Combination of two pvOCM images of a 2-dpf zebrafish embryo acquired sequentially over the same area, separated in time by 90  s. Red arrows mark locations of the phase variance contrast appearing in one image but not the other. The combined image was generated by choosing either the maximum or the mean value for each corresponding pixel in these two images. Scale bars: 100  μm.

The other limitation of pvOCM is that images of blood flow suffer from projection artifacts. For example, in Fig. 6(b’), there is false duplicated contrast of the flow beneath DA and PCV, which can lead to inaccurate interpretation of the 3-D microvascular network. In retinal OCT angiography, different methods were proposed to suppress such artifacts. In some commercial OCT systems, a slab-subtraction algorithm subtracts the vascular pattern of a top layer (e.g., inner retinal slab) from the bottom layer (e.g., outer retinal slab) that has projection artifacts.49,50 People also implemented a method of step-down exponential filtering to attenuate the magnitude of flow signals below the overlying vasculature.51 Recently, a projection-resolved algorithm was developed based on the observation that signals of projection artifacts were weaker than real flow signals in most situations.50 However, none of these approaches fully removed projection artifacts in our pvOCM images without introducing other artifacts, as shown in Fig. 10. Although the slab-subtraction algorithm [Fig. 10(b)] and step-down exponential filtering [Fig. 10(c)] strongly reduced projection artifacts [yellow arrows, Fig. 10(a)], signals of Se in the bottom were also decreased.
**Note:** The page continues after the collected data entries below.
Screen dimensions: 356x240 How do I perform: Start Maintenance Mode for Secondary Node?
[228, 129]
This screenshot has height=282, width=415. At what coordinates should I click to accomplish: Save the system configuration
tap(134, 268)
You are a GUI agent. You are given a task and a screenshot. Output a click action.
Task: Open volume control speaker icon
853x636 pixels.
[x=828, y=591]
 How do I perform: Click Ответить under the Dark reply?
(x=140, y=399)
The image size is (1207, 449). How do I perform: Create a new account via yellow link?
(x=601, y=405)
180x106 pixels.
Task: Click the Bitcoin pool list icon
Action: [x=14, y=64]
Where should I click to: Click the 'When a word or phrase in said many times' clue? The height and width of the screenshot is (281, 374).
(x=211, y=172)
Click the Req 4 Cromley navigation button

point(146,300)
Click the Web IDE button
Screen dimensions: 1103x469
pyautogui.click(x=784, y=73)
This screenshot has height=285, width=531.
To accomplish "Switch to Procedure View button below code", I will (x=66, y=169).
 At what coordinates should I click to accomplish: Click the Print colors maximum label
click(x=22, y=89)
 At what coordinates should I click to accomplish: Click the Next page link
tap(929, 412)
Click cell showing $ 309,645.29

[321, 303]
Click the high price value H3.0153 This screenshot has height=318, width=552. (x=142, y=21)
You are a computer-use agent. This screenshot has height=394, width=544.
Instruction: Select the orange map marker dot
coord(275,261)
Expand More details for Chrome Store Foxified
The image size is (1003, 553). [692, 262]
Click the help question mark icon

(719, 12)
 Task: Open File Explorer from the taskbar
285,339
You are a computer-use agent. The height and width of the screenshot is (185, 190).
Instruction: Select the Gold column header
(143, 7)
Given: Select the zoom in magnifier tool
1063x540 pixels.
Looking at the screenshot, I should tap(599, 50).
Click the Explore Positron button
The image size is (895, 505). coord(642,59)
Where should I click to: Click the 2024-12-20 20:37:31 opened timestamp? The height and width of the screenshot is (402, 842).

Moreover, some regions of noise [yellow dashed boxes, Figs. 10(b) and 10(c)] were amplified since they were not attenuated accordingly. The projection-resolved algorithm [Fig. 10(d)] worked better as it kept most signals from the Se and reduced the noise [yellow dashed box, Fig. 10(d)]. However, the visualization of DA and PCV was still not perfect and their images appear to be asymmetric in depth because the algorithm underrepresented weaker signals from the far side of vessels [blue arrows, Fig. 10(d)]. Therefore, approaches that can better suppress projection artifacts and take into account both strong and weak signals of blood flow in embryos are needed in the future.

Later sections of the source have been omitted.